Academic Editor: Le Sun

Received28 May 2022

Revised30 Jun 2022

Accepted25 Jul 2022

Published17 Aug 2022

Abstract

With the emergence of several new services such as driverless vehicles and virtual reality, mobile communication networks face problems such as heavy load and insufficient computing resources. The development of cloud, edge, and mobile edge network computing provides a good solution to this problem. This paper proposes the development of a user energy efficiency fairness task unloading algorithm for cloud-side networks. First, a cloud-side network cooperation model is constructed. The model ensures the efficient use of user energy and addresses the task offloading decision and resource allocation optimization problem jointly.

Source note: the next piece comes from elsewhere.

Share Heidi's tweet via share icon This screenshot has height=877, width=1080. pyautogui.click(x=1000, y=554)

Using the generalized fraction theory, the optimization problem is transformed into an equivalent convex problem by introducing relaxation as well as auxiliary variables. Next, the centralized energy efficiency fairness (CEEF) and alternating direction method of multiplier (ADMM)-based energy efficiency fairness algorithms are implemented to obtain an optimal solution for the optimization problem. Finally, through experimental simulation, the convergence of the CEEF- and ADMM-based energy efficiency fairness algorithms is verified. Compared with noncooperative algorithms, the performance of our proposed method increased by 30.76%. The proposed algorithm has been verified to ensure the fairness of user energy efficiency.

1. Introduction

With the rapid advances in mobile communication, several new applications such as virtual/augmented reality, face recognition, and automated driving have been developed. These applications demand ultra-low delay and high reliability of mobile networks [1–3]. Although these new applications enhance the convenience of performing tasks, the amount of data and energy consumed to transmit data has increased at an astronomical rate. This has led to a heavy processing burden on the network communication equipment. Cloud-side networks can help realize comprehensive applications regarding communication computing and resource collaboration to efficiently mitigate the burden on the communication equipment [4–10]. Therefore, research on cloud-side networks is of great significance. An incredible amount of research has been conducted in recent years.

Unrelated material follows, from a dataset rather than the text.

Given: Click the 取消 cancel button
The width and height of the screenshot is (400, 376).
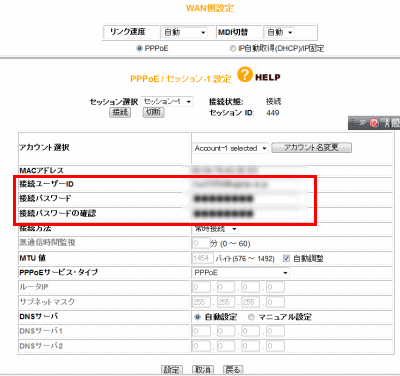Looking at the screenshot, I should tap(203, 369).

The combination of cloud-side networks and mobile edge computing (MEC) [11–15] technology is able to fulfill the networking requirements of communication, computing, and business processing. It can realize an effective support system for the network providing novel applications. By applying MEC technology, users on the cloud-side network can upload computing tasks with high computing requirements and energy consumption to edge nodes. Edge computing nodes are very close to users. Therefore, data transmission pressure and link congestion can be effectively alleviated. Simultaneously, the network bandwidth demand and transmission delay in data computing and storage process can be significantly reduced [16–18].

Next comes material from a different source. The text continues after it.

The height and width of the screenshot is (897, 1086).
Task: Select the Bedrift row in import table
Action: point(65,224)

At present, considerable advancements have been made in the field of mobile edge computing for cloud network-edge network applications. Previous research used edge nodes and mobile devices to form an edge computing system wherein mobile devices have computing tasks [19]. Considering the frequency adjustment and nonadjustment of edge access points, different methods were used to obtain the unloading decision. A user cooperative cloud network-edge mobile edge computing model was also proposed, whose primary objective is minimizing the task processing delay to make the optimal task offloading decision [20]. Stochastic optimization theory was also used to make the optimal unloading decision for the computational unloading problem [21]. The data cache in the mobile edge computing model was considered to obtain the unloading decision by considering the average minimum task processing delay [22]. These studies only focused on the optimization analysis of the task unloading decision-making and did not study the resource allocation problem.

In the cloud-side network, the intensive deployment of edge servers consumes considerable resources. Many studies have previously been conducted in this field. A resource allocation method was proposed to minimize the energy consumption of wireless power supply system in a cloud-edge computing scenario [23]. A computational resource allocation algorithm was proposed to minimize terminal energy consumption with delay as a constraint [24]. A fair aware communication and computing resource allocation scheme was proposed that aimed at minimizing the maximum loss between users as the objective function for optimization [25]. For the single-cell scenario, reference [23]proposed a task unloading and resource allocation scheme to minimize the energy consumption of the system with wireless power supply capability. Considering the user delay constraint, reference [24] proposed an access control and computing resource allocation algorithm to minimize terminal energy consumption. In the multicell scenario, considering that the user can unload tasks to multiple edge nodes, task allocation of the terminal was optimized to minimize the weighted sum of delay as well as terminal energy consumption [26]. The unloading decision, communication resource allocation (uplink bandwidth and downlink bandwidth), and computing resource allocation of each user were optimized to minimize the energy consumption and delay weight loss for all users under user delay constraints [27]. An optimization problem aimed at minimizing the maximum loss between users was constructed, and a fair and perceptual unloading decision was proposed for the communication and computing resource allocation scheme [25]. The joint scheduling problem of tasks and resources for multiple edge servers in the cloud network was also analyzed [28]. Here, although the resource management under the cloud network-edge end fusion network and load balancing between edge nodes are considered, the correlation between the user unloading decision and resource allocation is ignored. Accordingly, a comprehensive consideration of the user unloading decision and resource allocation is lacking.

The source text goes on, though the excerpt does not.